RAW DATA
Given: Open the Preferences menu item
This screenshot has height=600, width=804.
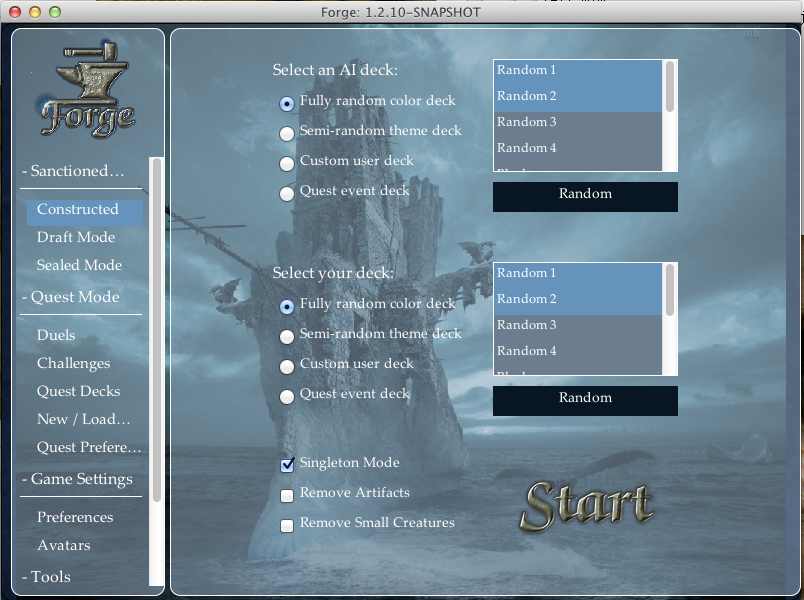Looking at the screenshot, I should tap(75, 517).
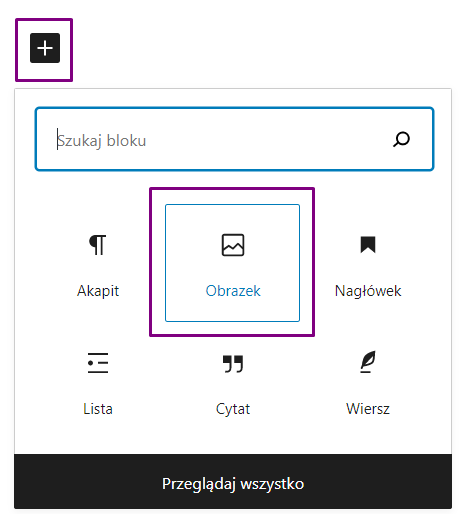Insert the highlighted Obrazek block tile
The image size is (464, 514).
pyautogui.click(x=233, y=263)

* * *

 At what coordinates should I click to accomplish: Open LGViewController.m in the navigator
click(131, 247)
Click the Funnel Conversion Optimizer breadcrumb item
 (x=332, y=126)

REQUIRED WORK
Duplicate the entries starting with the line that contains "Given: Open the Preferences menu item" and going on through the line that contains "pyautogui.click(x=233, y=263)", leaving the pictures out.

WRITTEN RESPONSE
Given: Open the Preferences menu item
This screenshot has height=600, width=804.
Looking at the screenshot, I should tap(75, 517).
Insert the highlighted Obrazek block tile
The image size is (464, 514).
pyautogui.click(x=233, y=263)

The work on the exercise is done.